Scan the entries that follow and work out how many lines contain "Given". Give the number and nothing else.

# DATA RECORDS
--------

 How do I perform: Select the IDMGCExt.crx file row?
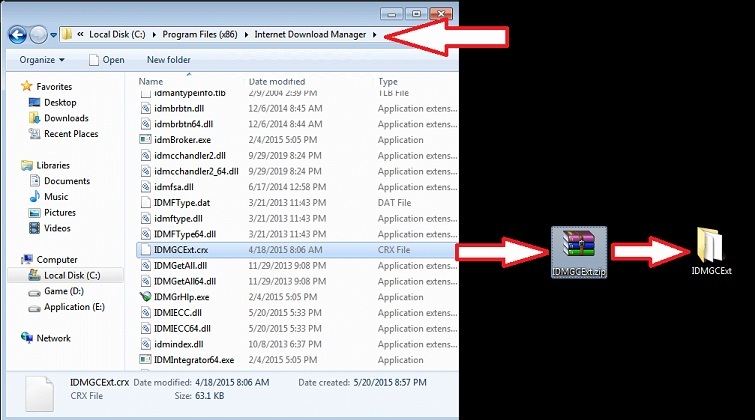[180, 250]
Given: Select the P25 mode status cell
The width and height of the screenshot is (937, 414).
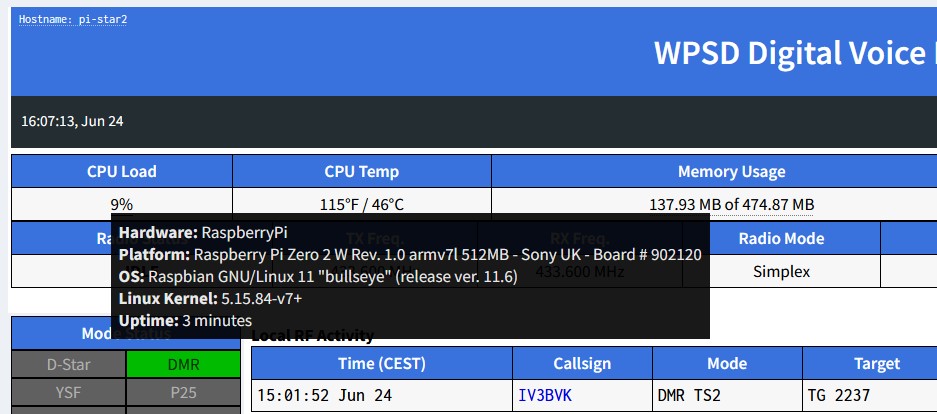Looking at the screenshot, I should [183, 392].
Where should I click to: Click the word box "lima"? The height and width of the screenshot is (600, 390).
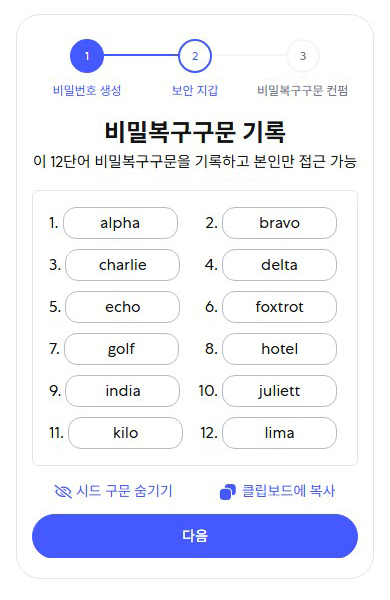click(279, 433)
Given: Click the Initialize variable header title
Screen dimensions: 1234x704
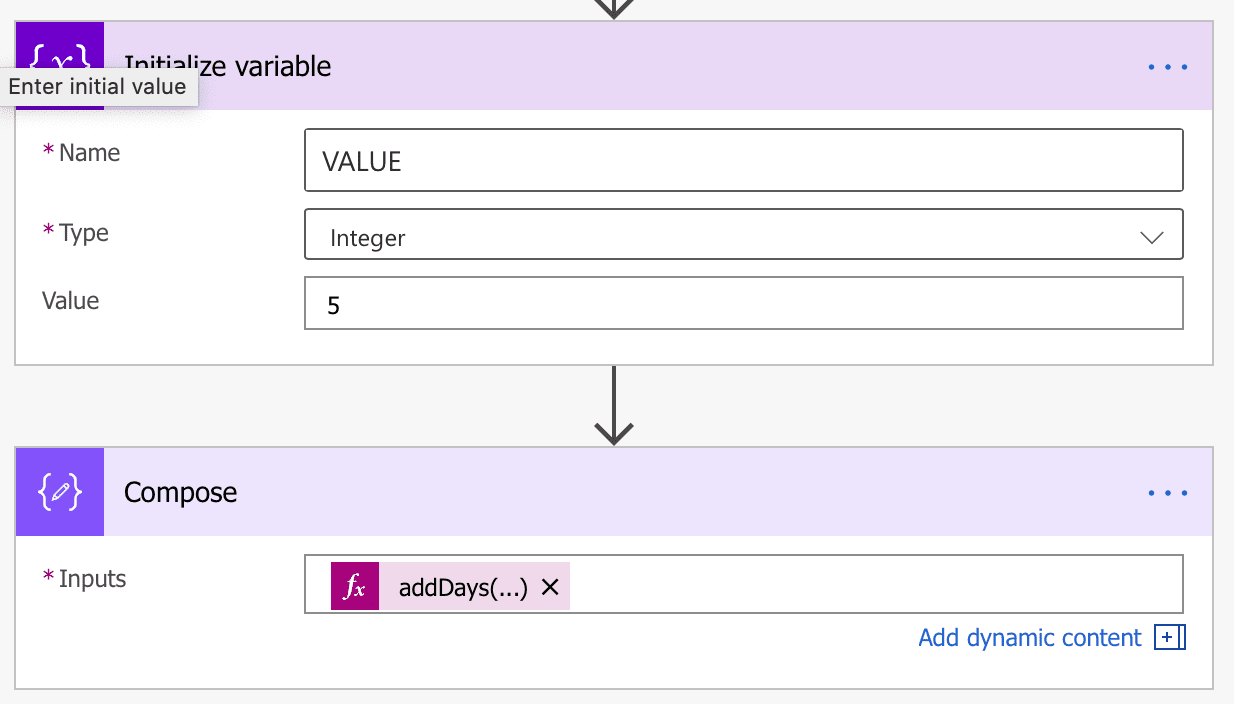Looking at the screenshot, I should point(230,66).
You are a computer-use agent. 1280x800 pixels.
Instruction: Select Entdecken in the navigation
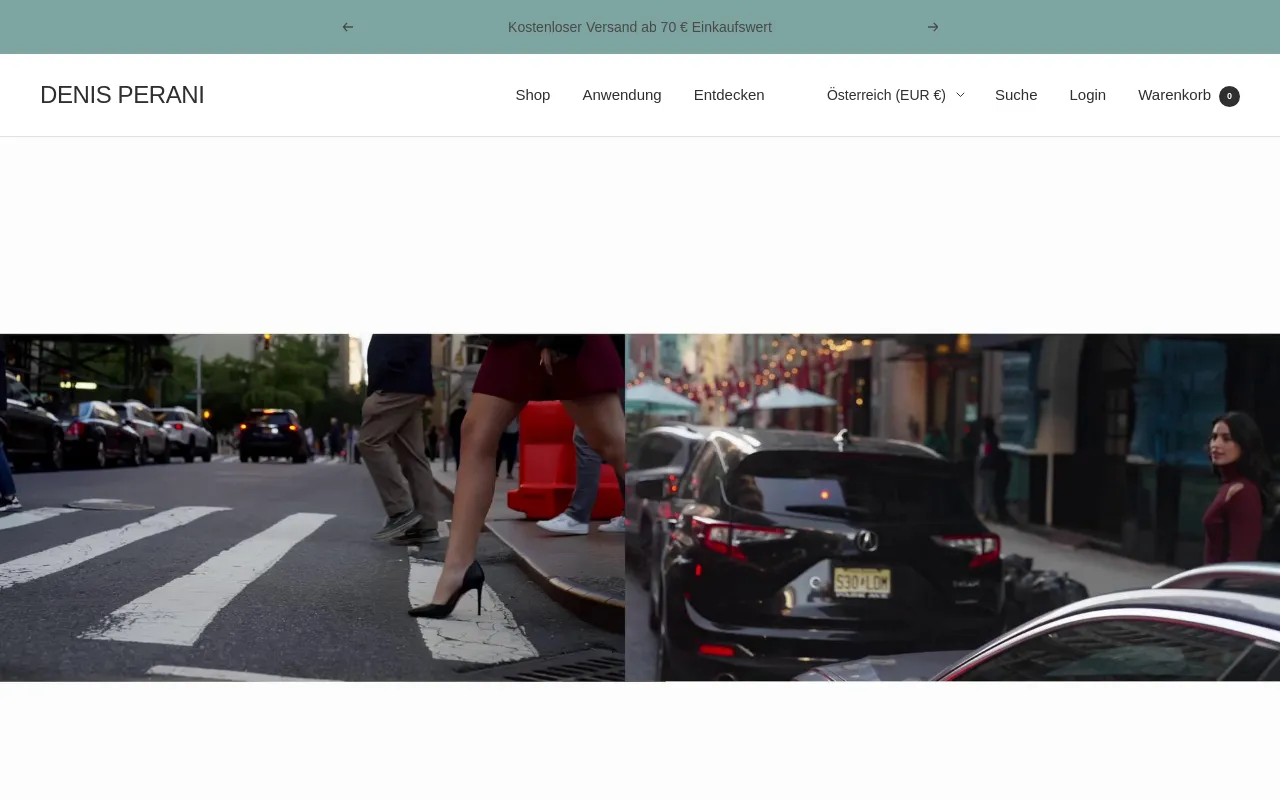pos(729,95)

--------

# OUTPUT OF THE TASK
2